Goethe in the outhouse

Even more unusual than his proclamation of love of jeans is that in this story, it is a 17-year-old who speaks to us from the afterworld. He is our young hero who, while trying to build a "steamless paint spraying machine," is electrocuted and dies. Despite getting excellent grades at school, Wibeau becomes a dropout and moves into a garden house on the edge of East Berlin.

In his search for self-fulfillment, he comes across a copy of Goethe's The Sorrows of Young Werther while sitting in the outhouse. The GDR rebel discovers an ally in Goethe's Sturm-und-Drang hero. He's someone who is just as non-conformist as he is.

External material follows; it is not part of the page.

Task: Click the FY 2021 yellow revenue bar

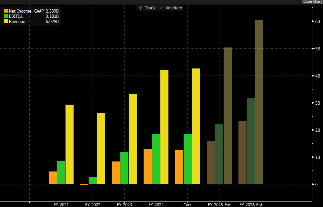Action: 69,144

This East German Werther is unable to follow the socialist path of the steadfast. He dreams of defining his own life, of freedom, and wants to live, but not the life that the political regime expects of him.

The cult of Edgar

Edgar Wibeau hit the nail on the head for an entire generation of young people in the GDR. His cheeky, youthful slang, his witty approach to Goethe's classic — all of that made him very appealing. The book moved like wildfire among young people. The previous year, Ulrich Plenzdorf's eponymous play premiered at the Landestheater in Halle, with visitors attending in droves.

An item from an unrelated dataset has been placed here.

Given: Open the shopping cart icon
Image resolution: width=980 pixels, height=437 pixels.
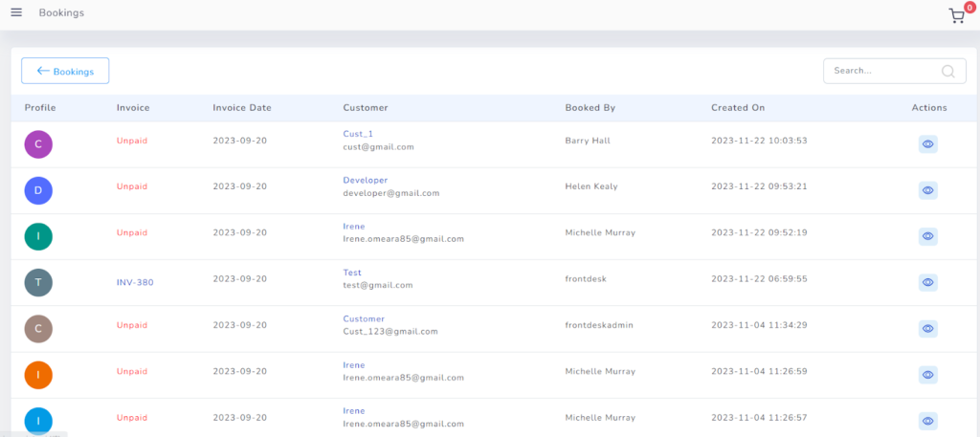Looking at the screenshot, I should pos(956,15).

Filmstill - Die neuen Leiden des jungen W.
Ulrich Plenzdorf wrote the screenplay for the 1976 filming of his novelImage: Imago/United Archives

For Ulrich Plenzdorf, there was no boundary between theater, film and literature. He rolled all his stories into televisions scripts, stage plays, novels, and other narratives. It was his seismographic feel for major and minor injustices became his celebrated trademark.

The New Sorrows of Young W. made Plenzdorf famous on both sides of the German border. The book has sold more than four million copies and has been translated into 30 languages. Edgar Wibeau is a cult figure, and such a clever one, that some German teachers have chosen Plenzdorf's story as reading material for class over Goethe's.

 

Ulrich Plenzdorf: The New Sorrows of Young W., Pushkin Collection/Penguin (German title: Die neuen Leiden des jungen W., 1973). English translation: Romy Fursland.

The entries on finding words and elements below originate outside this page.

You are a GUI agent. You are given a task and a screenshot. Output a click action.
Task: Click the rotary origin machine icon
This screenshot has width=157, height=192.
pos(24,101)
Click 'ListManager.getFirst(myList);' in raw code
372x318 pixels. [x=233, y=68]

Ulrich Plenzdorf was born in Berlin in 1934. He first studied in Leipzig, before completing film studies in Babelsberg. He then worked as a screenplay author. His greatest success was the piece The New Sorrows of Young W., which was published as a novel in 1973. It was released as a film in 1976. After the fall of the Berlin Wall, Plenzdorf mainly wrote screenplays about East-West topics. He died in Berlin in 2007.